# To do
Can you reproduce the lines below verbatim, from the line with "You are a computer-use agent. The height" up to and including the line with "coord(76,280)"?

━━━━━━━━

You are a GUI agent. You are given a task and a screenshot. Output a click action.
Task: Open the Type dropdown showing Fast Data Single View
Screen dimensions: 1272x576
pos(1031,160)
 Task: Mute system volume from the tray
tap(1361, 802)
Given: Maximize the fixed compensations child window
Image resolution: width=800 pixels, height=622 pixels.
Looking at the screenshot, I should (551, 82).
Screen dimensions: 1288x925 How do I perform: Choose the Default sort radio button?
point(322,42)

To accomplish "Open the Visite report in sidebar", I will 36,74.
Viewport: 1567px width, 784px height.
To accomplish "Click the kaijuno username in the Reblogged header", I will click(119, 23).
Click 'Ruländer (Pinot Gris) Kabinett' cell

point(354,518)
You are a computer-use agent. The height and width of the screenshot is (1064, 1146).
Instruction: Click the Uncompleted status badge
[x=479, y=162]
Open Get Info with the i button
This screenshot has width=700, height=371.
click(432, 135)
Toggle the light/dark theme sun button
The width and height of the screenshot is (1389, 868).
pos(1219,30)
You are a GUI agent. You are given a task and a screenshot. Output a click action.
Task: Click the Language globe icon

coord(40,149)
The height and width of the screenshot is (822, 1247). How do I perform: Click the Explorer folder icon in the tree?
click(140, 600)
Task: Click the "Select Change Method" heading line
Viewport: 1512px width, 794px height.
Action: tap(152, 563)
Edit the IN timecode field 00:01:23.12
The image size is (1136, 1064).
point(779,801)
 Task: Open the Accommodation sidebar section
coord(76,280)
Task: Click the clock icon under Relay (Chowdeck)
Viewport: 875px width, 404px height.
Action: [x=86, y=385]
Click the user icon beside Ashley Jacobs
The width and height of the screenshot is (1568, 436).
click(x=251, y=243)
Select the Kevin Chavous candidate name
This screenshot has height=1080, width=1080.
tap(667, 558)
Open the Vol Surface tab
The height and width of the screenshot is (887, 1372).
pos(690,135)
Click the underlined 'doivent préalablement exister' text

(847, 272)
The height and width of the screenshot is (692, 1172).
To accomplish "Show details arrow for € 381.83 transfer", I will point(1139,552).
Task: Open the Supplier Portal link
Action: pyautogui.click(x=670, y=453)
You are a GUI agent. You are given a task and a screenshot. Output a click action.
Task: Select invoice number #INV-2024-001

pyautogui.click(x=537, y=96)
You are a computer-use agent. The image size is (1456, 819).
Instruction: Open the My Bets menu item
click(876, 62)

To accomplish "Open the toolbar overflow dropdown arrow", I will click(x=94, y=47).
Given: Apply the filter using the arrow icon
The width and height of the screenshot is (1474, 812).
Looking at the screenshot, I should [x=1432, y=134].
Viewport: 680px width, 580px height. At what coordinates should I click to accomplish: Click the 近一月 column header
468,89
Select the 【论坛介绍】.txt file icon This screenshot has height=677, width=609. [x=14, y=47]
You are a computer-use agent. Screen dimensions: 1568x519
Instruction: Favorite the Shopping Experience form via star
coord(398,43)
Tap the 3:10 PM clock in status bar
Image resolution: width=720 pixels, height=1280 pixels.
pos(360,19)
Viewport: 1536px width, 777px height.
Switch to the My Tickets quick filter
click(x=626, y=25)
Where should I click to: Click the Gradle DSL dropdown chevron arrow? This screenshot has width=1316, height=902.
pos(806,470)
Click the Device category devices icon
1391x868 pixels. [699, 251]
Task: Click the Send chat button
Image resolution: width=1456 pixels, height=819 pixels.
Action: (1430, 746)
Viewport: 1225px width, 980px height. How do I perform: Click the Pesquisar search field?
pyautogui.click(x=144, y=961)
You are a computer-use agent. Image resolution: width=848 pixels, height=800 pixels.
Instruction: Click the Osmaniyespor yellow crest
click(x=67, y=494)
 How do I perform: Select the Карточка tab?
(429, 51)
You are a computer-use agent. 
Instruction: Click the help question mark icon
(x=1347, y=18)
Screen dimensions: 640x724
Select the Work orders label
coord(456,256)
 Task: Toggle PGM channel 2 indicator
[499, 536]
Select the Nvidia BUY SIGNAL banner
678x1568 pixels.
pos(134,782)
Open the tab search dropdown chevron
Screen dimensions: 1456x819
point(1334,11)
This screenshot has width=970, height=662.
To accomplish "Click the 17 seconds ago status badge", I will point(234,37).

━━━━━━━━

# Solution for this problem
You are a computer-use agent. The height and width of the screenshot is (1064, 1146).
Instruction: Click the Uncompleted status badge
[x=479, y=162]
Open Get Info with the i button
This screenshot has width=700, height=371.
click(432, 135)
Toggle the light/dark theme sun button
The width and height of the screenshot is (1389, 868).
pos(1219,30)
You are a GUI agent. You are given a task and a screenshot. Output a click action.
Task: Click the Language globe icon

coord(40,149)
The height and width of the screenshot is (822, 1247). How do I perform: Click the Explorer folder icon in the tree?
click(140, 600)
Task: Click the "Select Change Method" heading line
Viewport: 1512px width, 794px height.
Action: tap(152, 563)
Edit the IN timecode field 00:01:23.12
The image size is (1136, 1064).
point(779,801)
 Task: Open the Accommodation sidebar section
coord(76,280)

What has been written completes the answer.